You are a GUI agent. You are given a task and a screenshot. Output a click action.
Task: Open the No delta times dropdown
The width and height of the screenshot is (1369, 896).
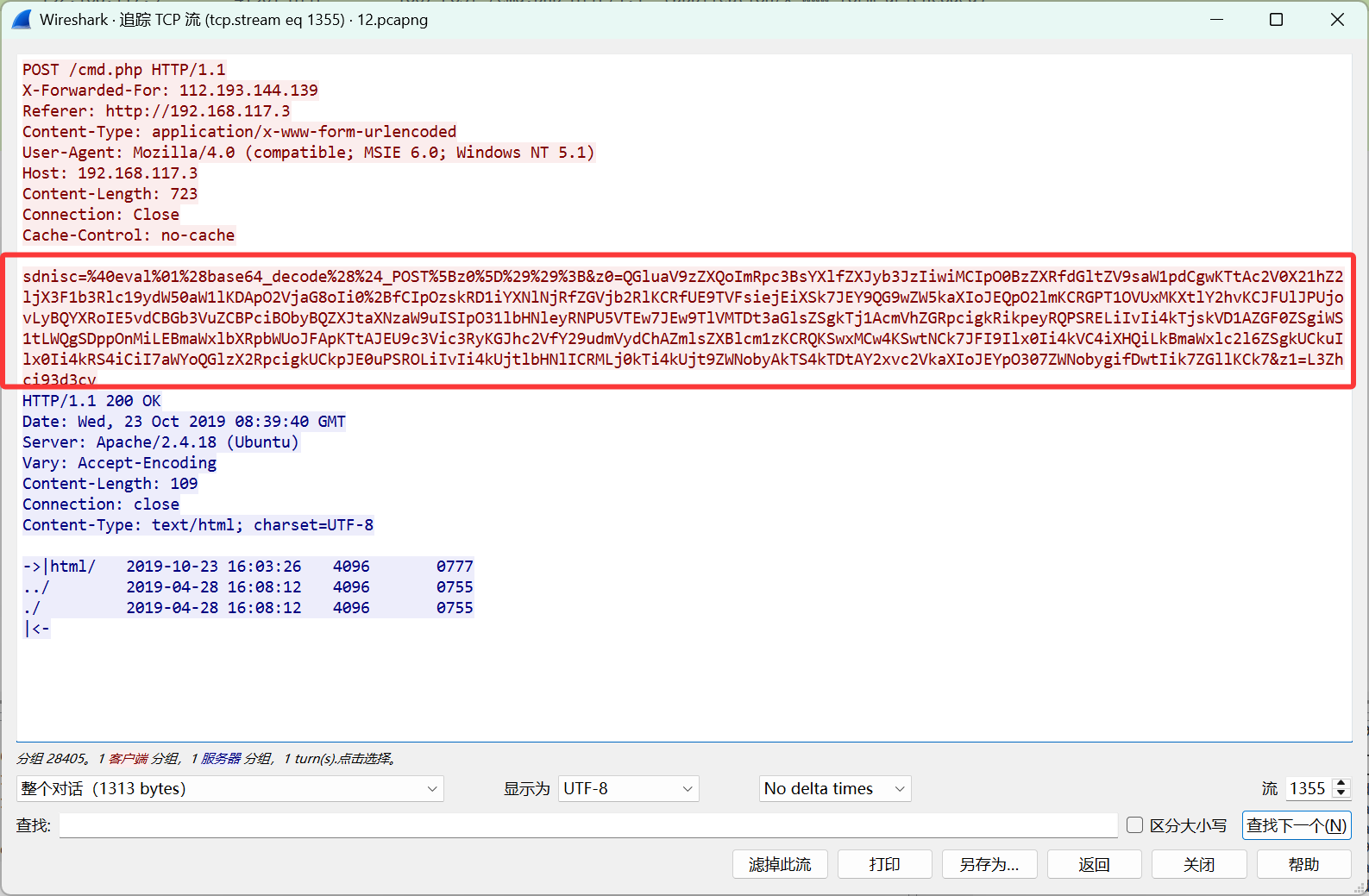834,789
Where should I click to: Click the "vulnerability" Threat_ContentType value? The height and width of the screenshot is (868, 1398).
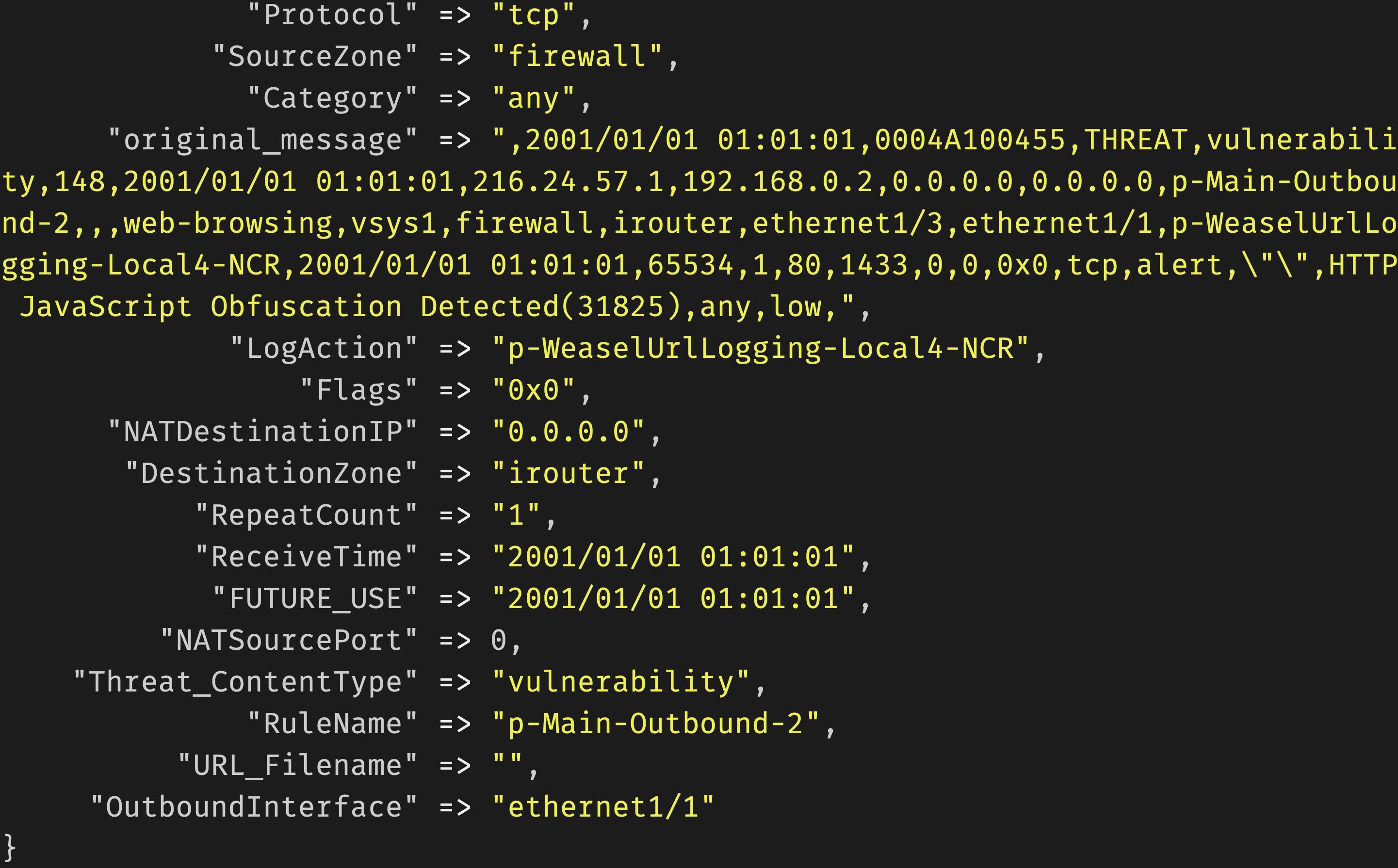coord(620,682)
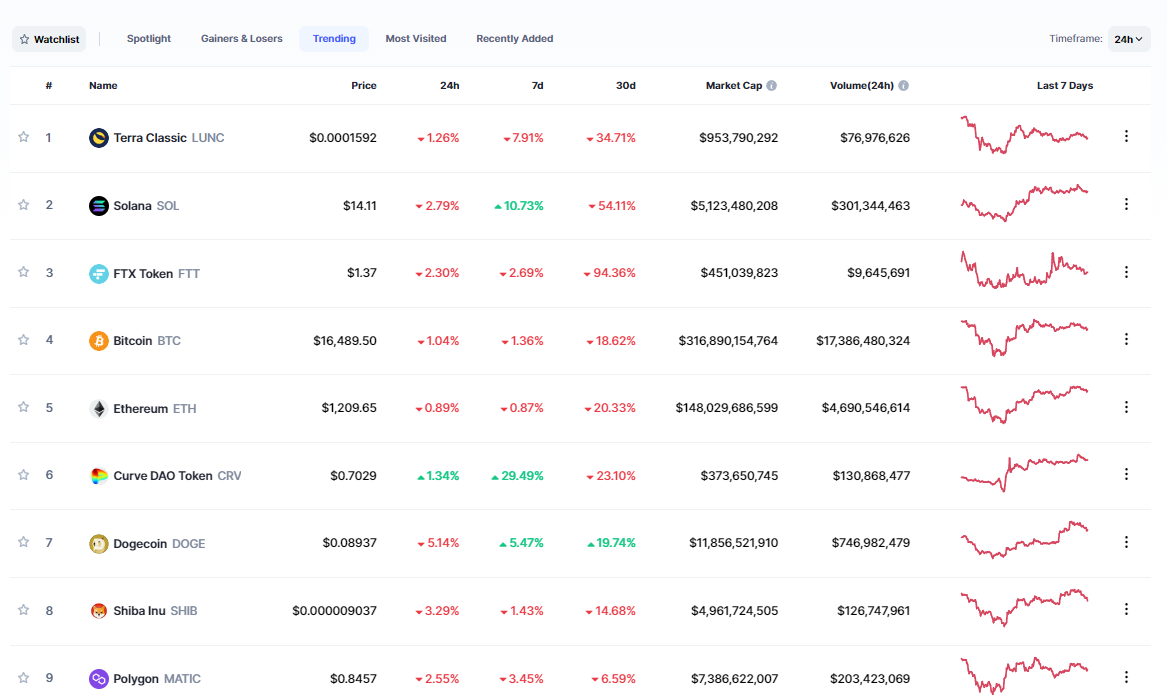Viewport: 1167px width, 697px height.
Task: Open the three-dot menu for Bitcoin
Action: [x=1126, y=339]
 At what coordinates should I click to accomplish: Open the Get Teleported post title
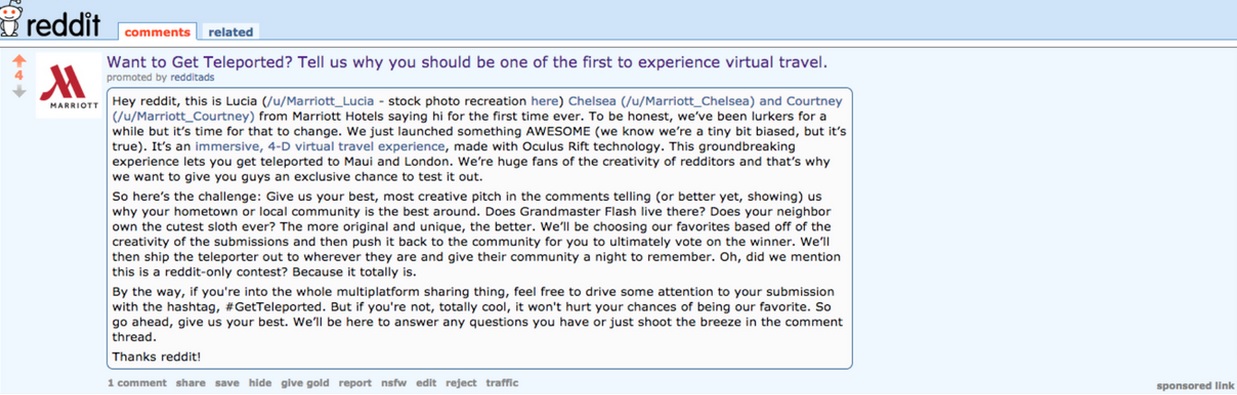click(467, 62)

--

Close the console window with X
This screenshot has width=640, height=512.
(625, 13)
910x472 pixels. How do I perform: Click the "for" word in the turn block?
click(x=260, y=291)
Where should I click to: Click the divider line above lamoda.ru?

• [Directions for this task]: Among the records above, only the lines between the line holding "910x472 pixels. How" and the line holding "Where should I click to: Click the divider", inclusive, are to be output, exactly as written.

• [Response to the task]:
910x472 pixels. How do I perform: Click the "for" word in the turn block?
click(x=260, y=291)
Where should I click to: Click the divider line above lamoda.ru?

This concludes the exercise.